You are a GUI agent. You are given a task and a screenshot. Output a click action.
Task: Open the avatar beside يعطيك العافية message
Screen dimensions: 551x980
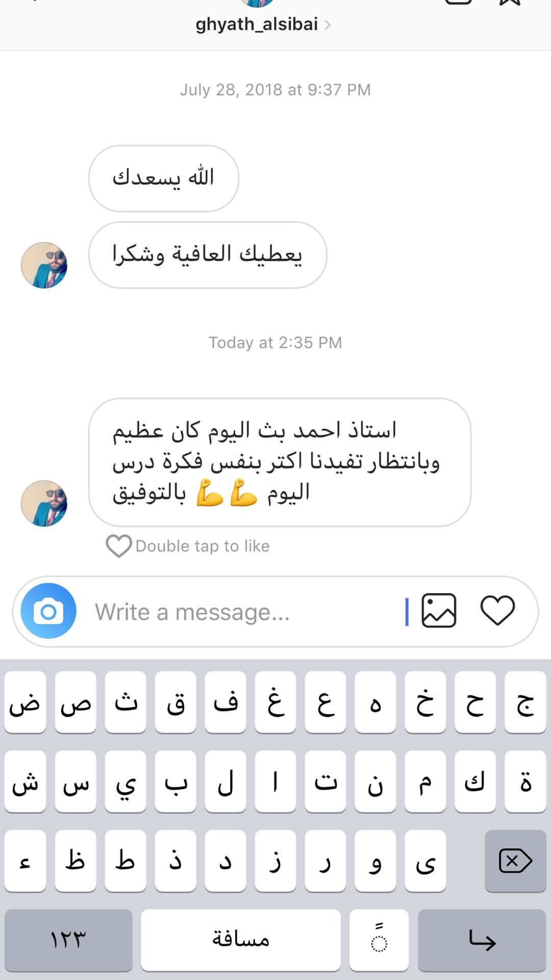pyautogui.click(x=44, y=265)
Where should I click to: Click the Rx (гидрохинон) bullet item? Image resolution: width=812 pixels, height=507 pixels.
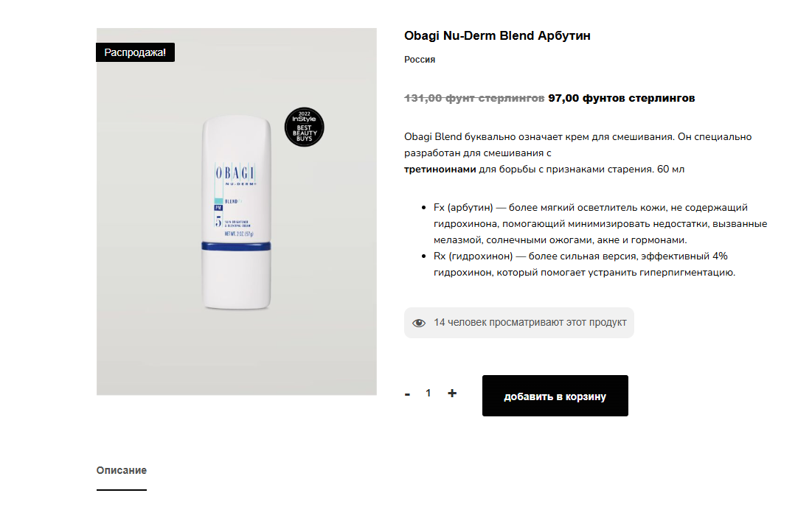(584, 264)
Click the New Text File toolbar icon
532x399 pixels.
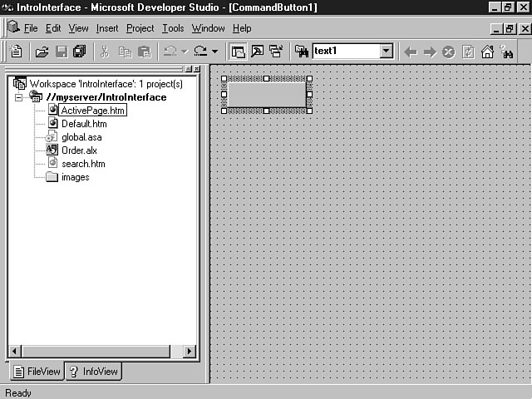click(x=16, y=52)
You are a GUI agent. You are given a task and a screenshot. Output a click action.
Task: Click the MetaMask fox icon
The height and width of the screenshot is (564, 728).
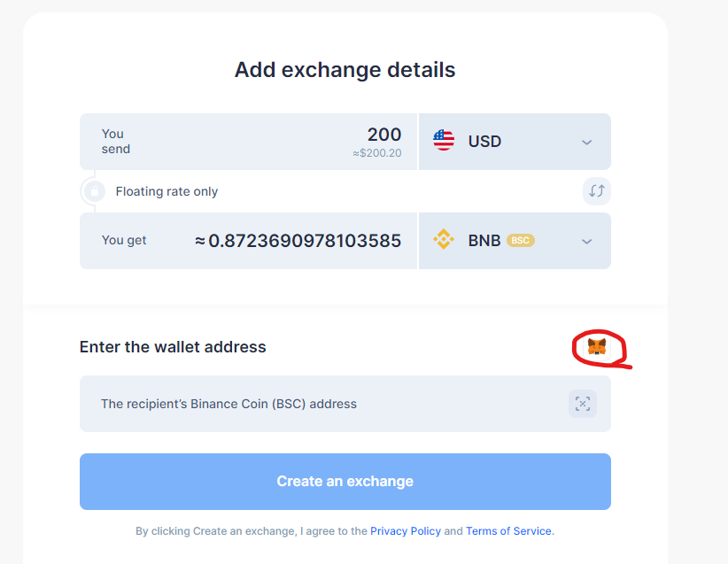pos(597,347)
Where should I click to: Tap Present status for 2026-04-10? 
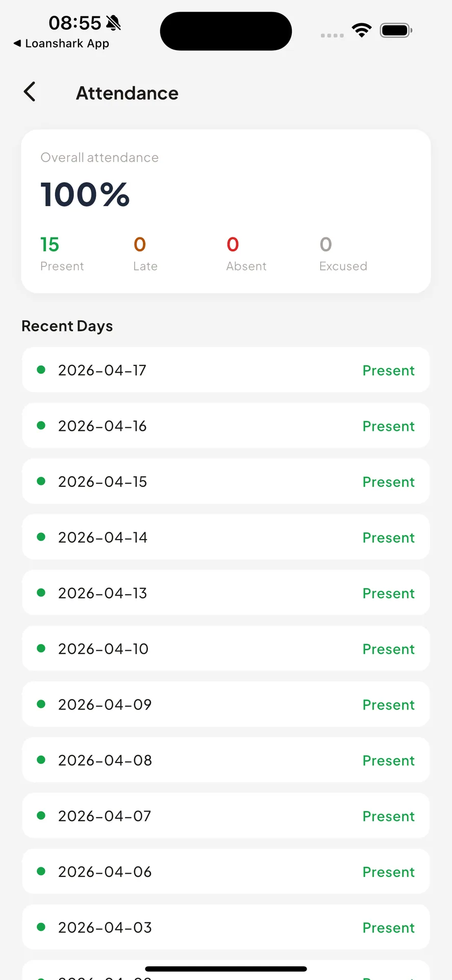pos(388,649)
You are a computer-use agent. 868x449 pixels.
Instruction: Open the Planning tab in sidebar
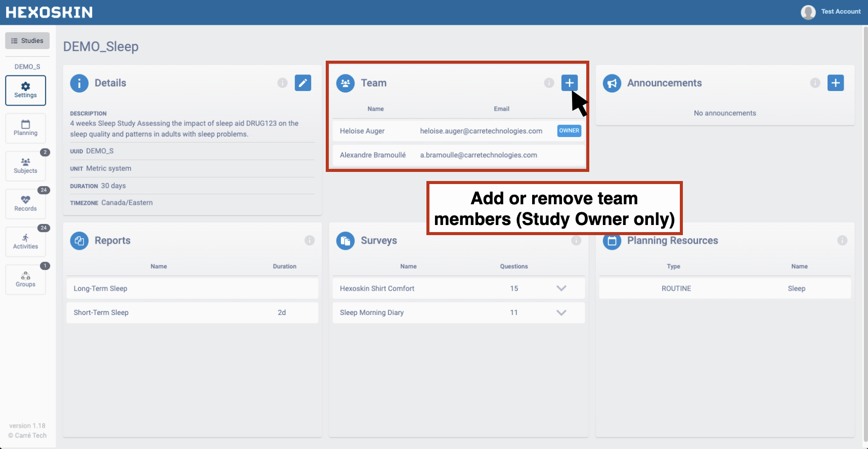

────────────────────────────────────────

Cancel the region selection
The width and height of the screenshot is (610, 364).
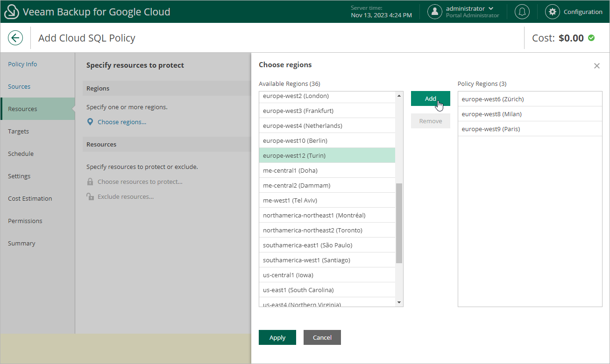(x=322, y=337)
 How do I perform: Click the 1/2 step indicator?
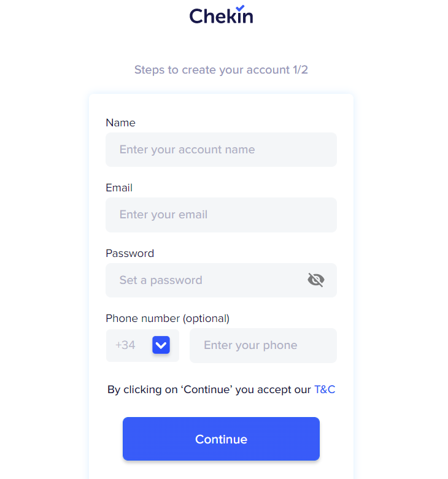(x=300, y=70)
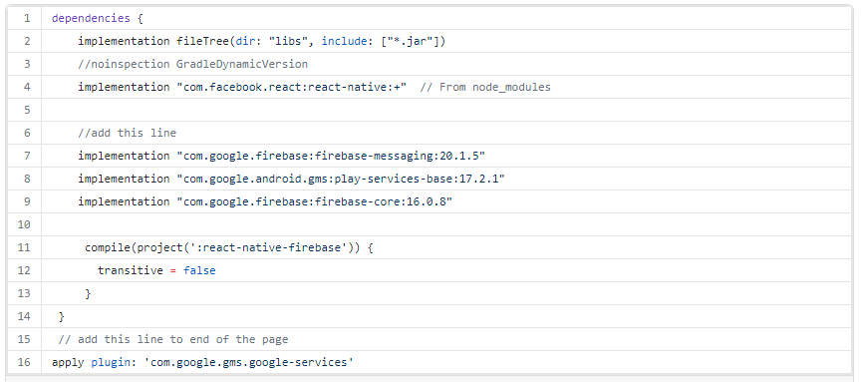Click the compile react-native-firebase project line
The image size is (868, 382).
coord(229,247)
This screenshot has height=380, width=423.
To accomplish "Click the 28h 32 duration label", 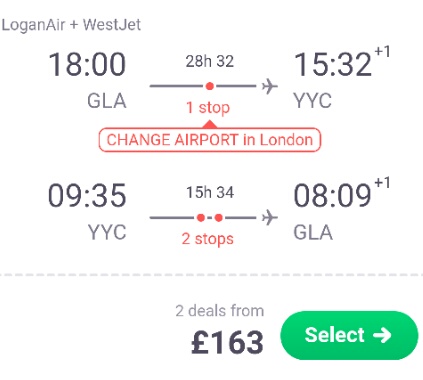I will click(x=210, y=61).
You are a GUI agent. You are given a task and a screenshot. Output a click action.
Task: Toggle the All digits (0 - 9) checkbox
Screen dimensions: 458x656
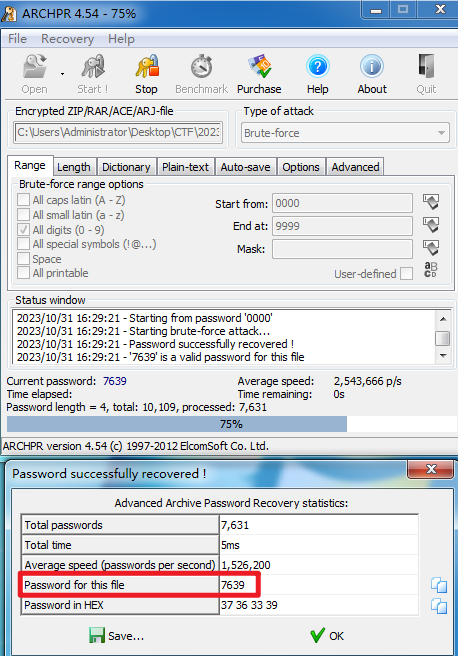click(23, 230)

────────────────────────────────────────

▶ **What to do**
For every line in the listing above that contains "Open", copy that line.

▶ **Output for this exercise**
Task: Open the avatar beside يعطيك العافية message
Instruction: Open the Planning tab in sidebar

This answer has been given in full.